Former Nagios employee
User avatar
BanditBBS
Posts: 2474
Joined: Tue May 31, 2011 12:57 pm
Location: Scio, OH
Contact:

Re: NDO2DB Issue out of the blue

Post by BanditBBS »

tmcdonald wrote:That's a lot harder to say. I suppose a large environment could cause a "service nagios restart" to fail, or the Apply Config to not properly kill off the old nagios process before starting a new one. Is there any pattern to the multiple processes? Do they happen after every Apply Config or randomly?

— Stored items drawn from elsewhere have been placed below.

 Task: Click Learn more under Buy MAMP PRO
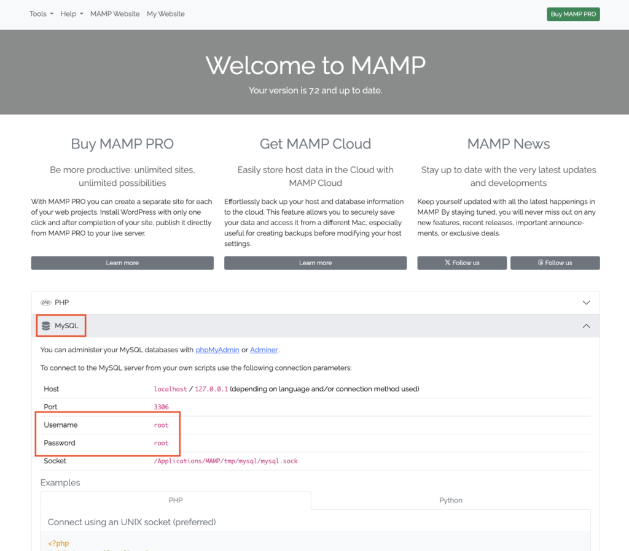[x=122, y=263]
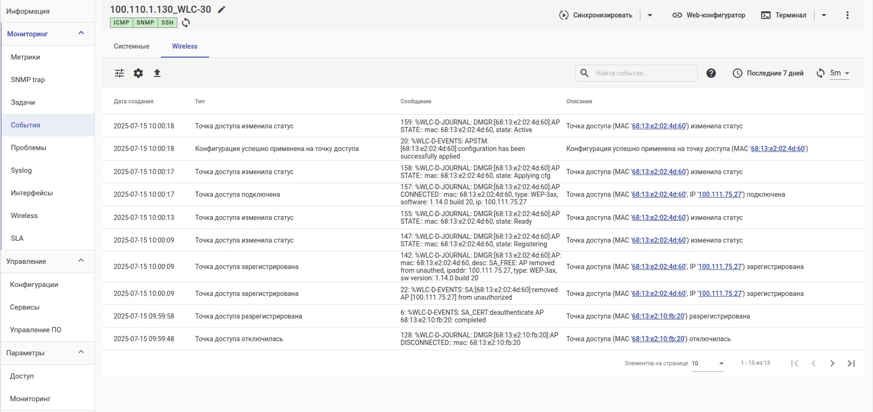This screenshot has height=412, width=873.
Task: Open the Последние 7 дней time range selector
Action: coord(768,73)
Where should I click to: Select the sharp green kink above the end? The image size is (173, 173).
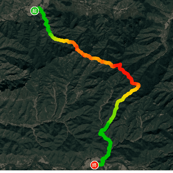coord(101,132)
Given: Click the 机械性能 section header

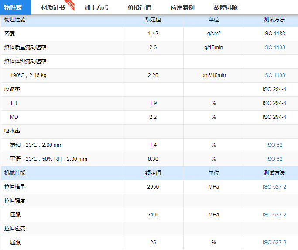Looking at the screenshot, I should click(x=15, y=173).
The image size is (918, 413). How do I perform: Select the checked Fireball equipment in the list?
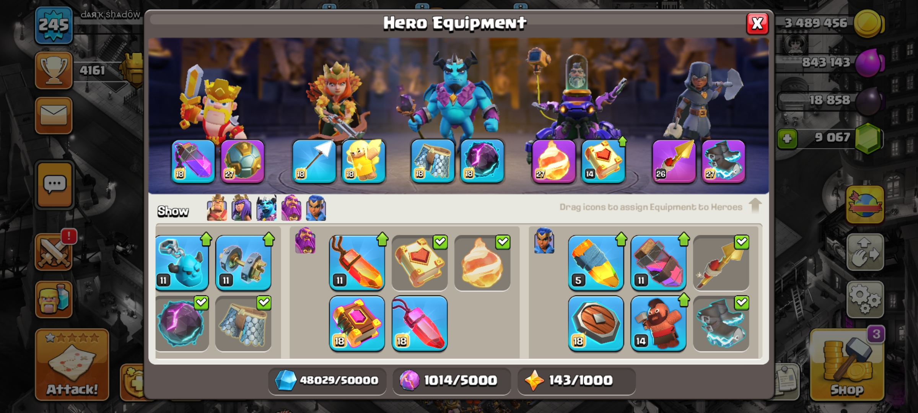(x=482, y=263)
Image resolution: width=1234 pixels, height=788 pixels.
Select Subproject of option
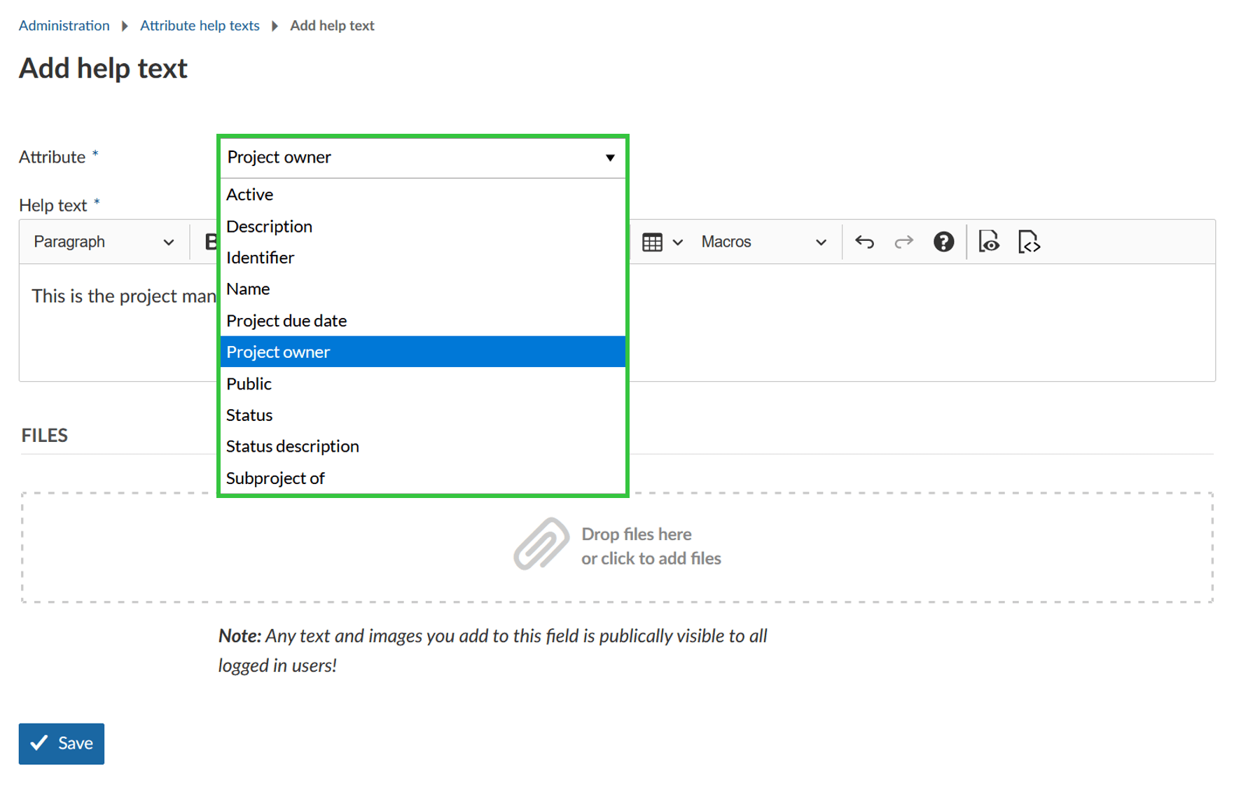tap(275, 478)
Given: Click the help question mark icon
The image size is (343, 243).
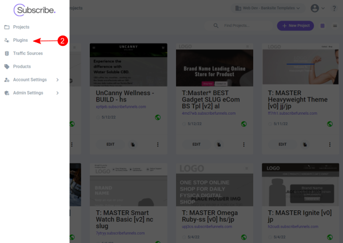Looking at the screenshot, I should point(333,9).
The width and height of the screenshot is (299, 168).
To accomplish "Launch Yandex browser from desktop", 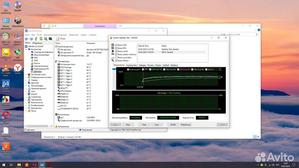I will pyautogui.click(x=18, y=67).
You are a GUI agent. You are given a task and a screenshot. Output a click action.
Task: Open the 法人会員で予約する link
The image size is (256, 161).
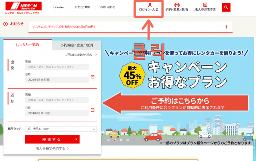coord(52,149)

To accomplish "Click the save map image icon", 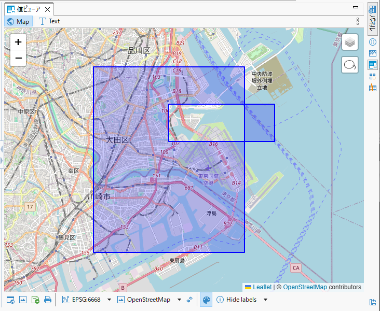I will (35, 300).
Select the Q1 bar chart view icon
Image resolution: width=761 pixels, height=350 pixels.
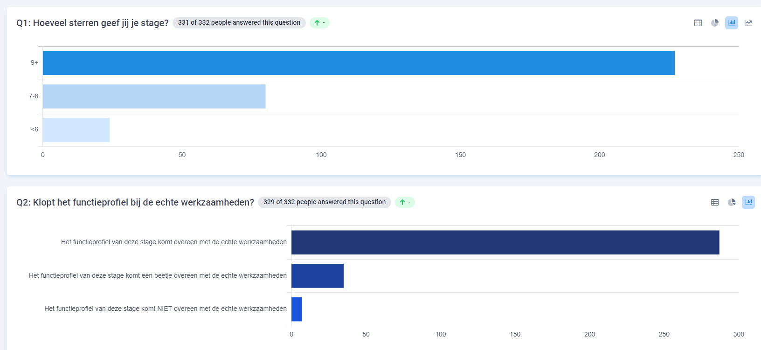(x=732, y=23)
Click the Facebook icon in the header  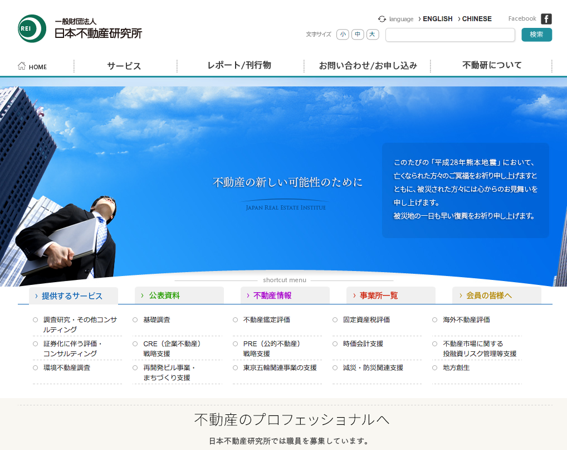coord(546,18)
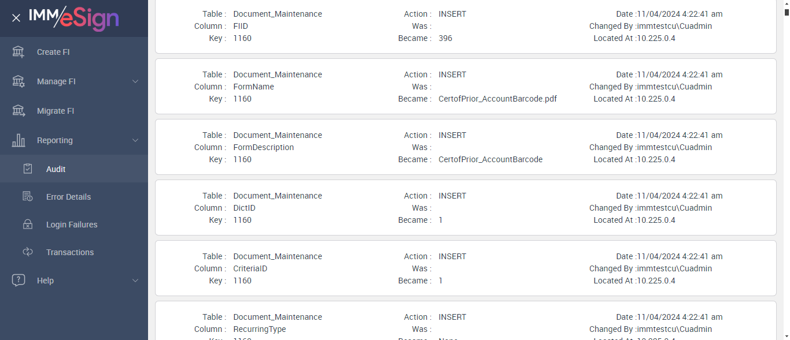
Task: Collapse the Reporting submenu chevron
Action: pos(135,140)
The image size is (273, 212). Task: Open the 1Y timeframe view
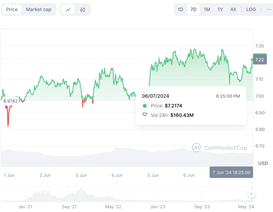tap(220, 9)
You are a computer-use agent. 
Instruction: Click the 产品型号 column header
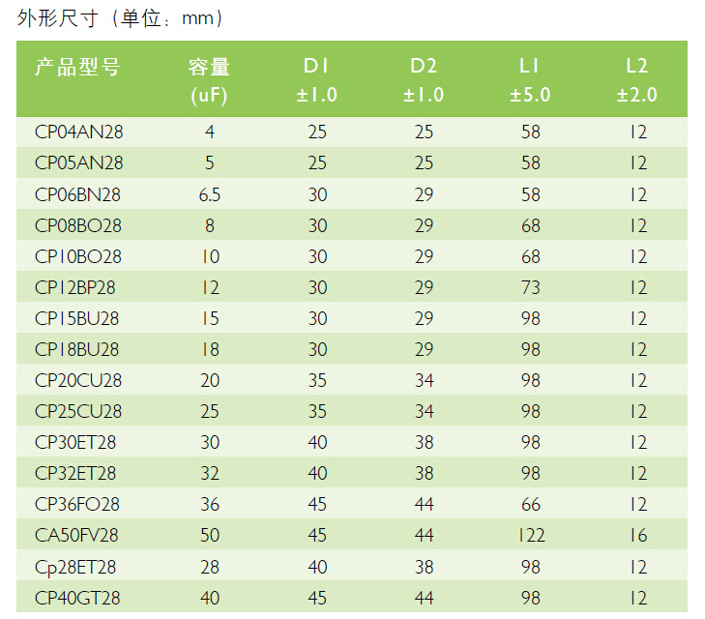pos(78,67)
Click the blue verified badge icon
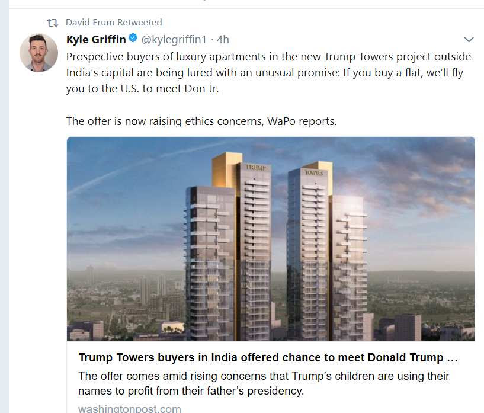The width and height of the screenshot is (484, 413). 134,39
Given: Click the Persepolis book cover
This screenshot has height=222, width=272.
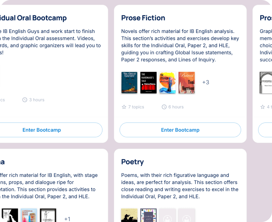Looking at the screenshot, I should (266, 83).

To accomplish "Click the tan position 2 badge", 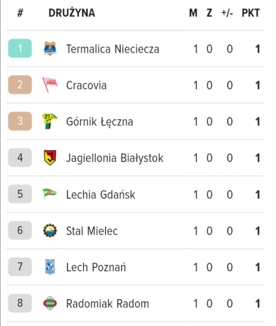I will pyautogui.click(x=20, y=85).
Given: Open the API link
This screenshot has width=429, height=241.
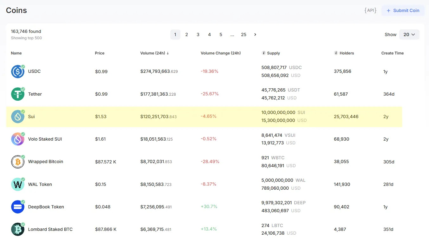Looking at the screenshot, I should (370, 10).
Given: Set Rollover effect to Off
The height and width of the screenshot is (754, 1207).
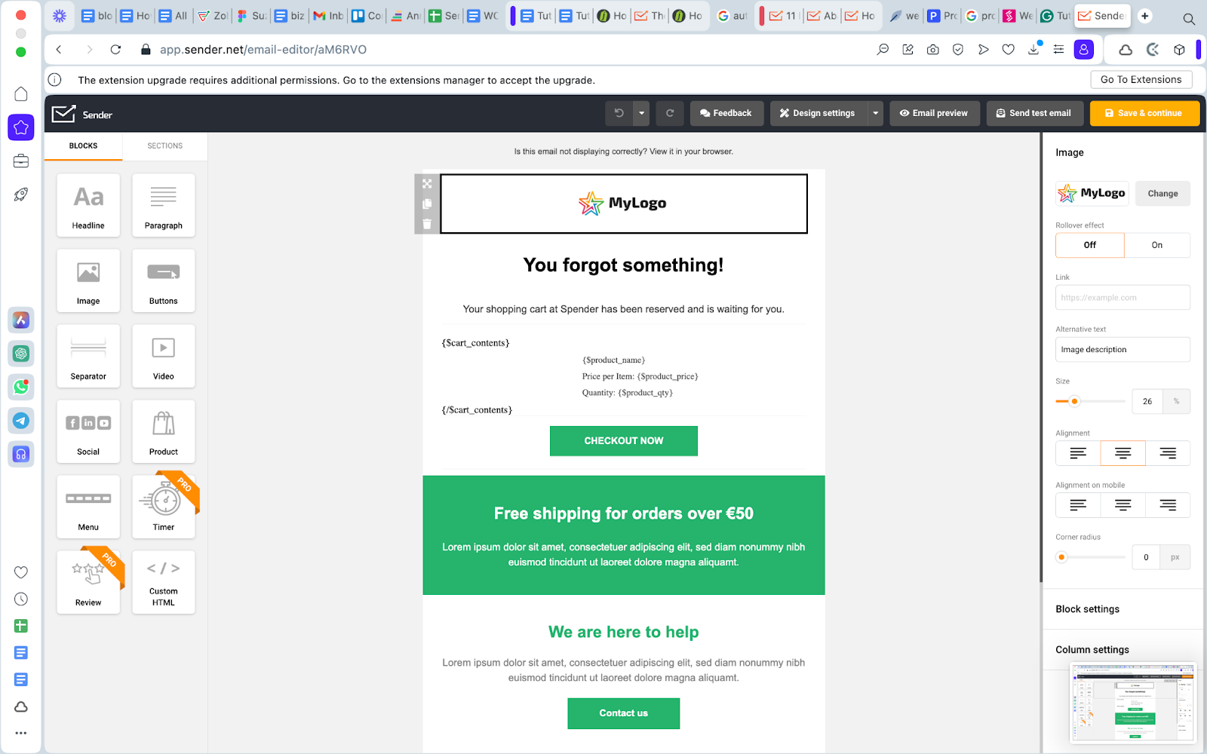Looking at the screenshot, I should point(1089,245).
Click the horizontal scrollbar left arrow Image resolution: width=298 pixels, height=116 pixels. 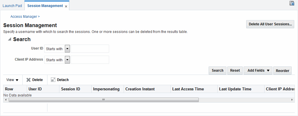(6, 100)
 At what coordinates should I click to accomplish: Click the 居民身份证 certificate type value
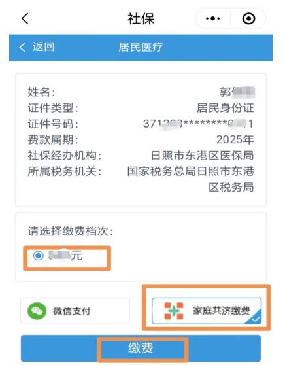[x=225, y=108]
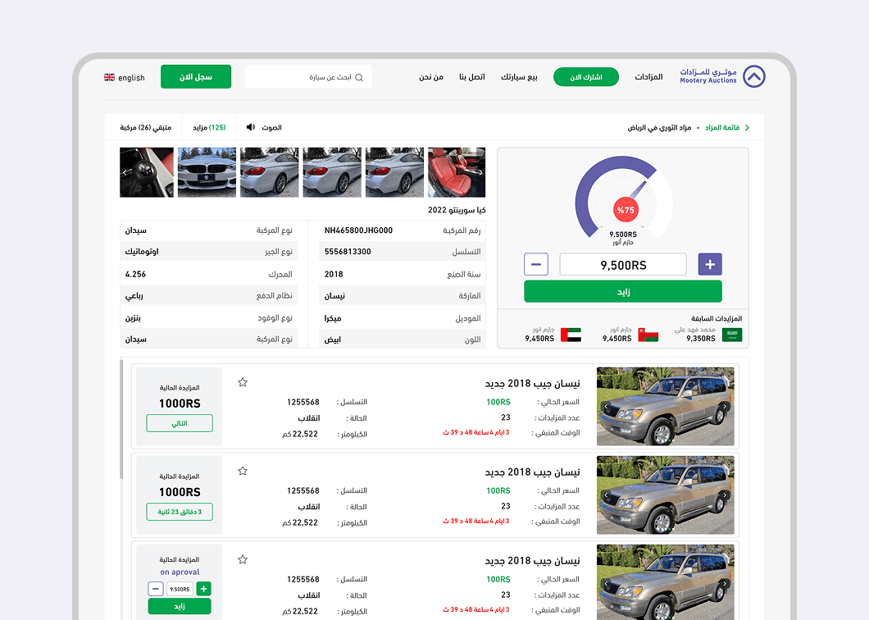Open the المزادات menu item in the header
The height and width of the screenshot is (620, 869).
[649, 76]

Does it ever happen spontaneously, like without running Apply Config or otherwise resetting nagios?
I just did an apply config and everything is still fine.....I'll keep an eye on the number of nagios processes running and try and figure out what's causing it. Hopefully it behaves from now until tomorrow morning at least :) Keep this open please(but feel free to get off your dashboard :) )
2 of XI5.6.14 Prod/DR/DEV - Nagios LogServer 2 Nodes
See my projects on the Exchange at BanditBBS - Also check out my Nagios stuff on my personal page at Bandit's Home and at github
tmcdonald
Posts: 9117
Joined: Mon Sep 23, 2013 8:40 am

Re: NDO2DB Issue out of the blue

Post by tmcdonald »

Let us know. Realistically we could write a check that sees if multiples are running, and if so does a killall nagios. Overkill perhaps, and a band-aid to be sure, but just a thought.
Former Nagios employee
User avatar
BanditBBS
Posts: 2474
Joined: Tue May 31, 2011 12:57 pm
Location: Scio, OH
Contact:

Re: NDO2DB Issue out of the blue

Post by BanditBBS »

tmcdonald wrote:Let us know. Realistically we could write a check that sees if multiples are running, and if so does a killall nagios. Overkill perhaps, and a band-aid to be sure, but just a thought.
Well...things aren't well. I checked it once after I got home and notice the active checks numbers started to fall and reached 0 so I restarted NDO2DB and all was well for a few hours. I even set the WiiU remote up to my XI page so I could keep an eye on it in the livingroom. Around 9:30pm I noticed it was again showing no active checks in past 1, 5, 15 mins. Easy fix for me was to do an apply config from the WiiU Remote. That fixe dit and all was well for just a few minutes(maybe 10-15). At that point I saw the first check mark was a red exclamation, indicating the monitoring engine was not running. So I tell it to start(using the GUI) and then goto my home office and do a ps. Well, now there are two instances of nagios running. I killed the first one, leaving the new one that was just started and the red exclamation turned into a green check after a few moments.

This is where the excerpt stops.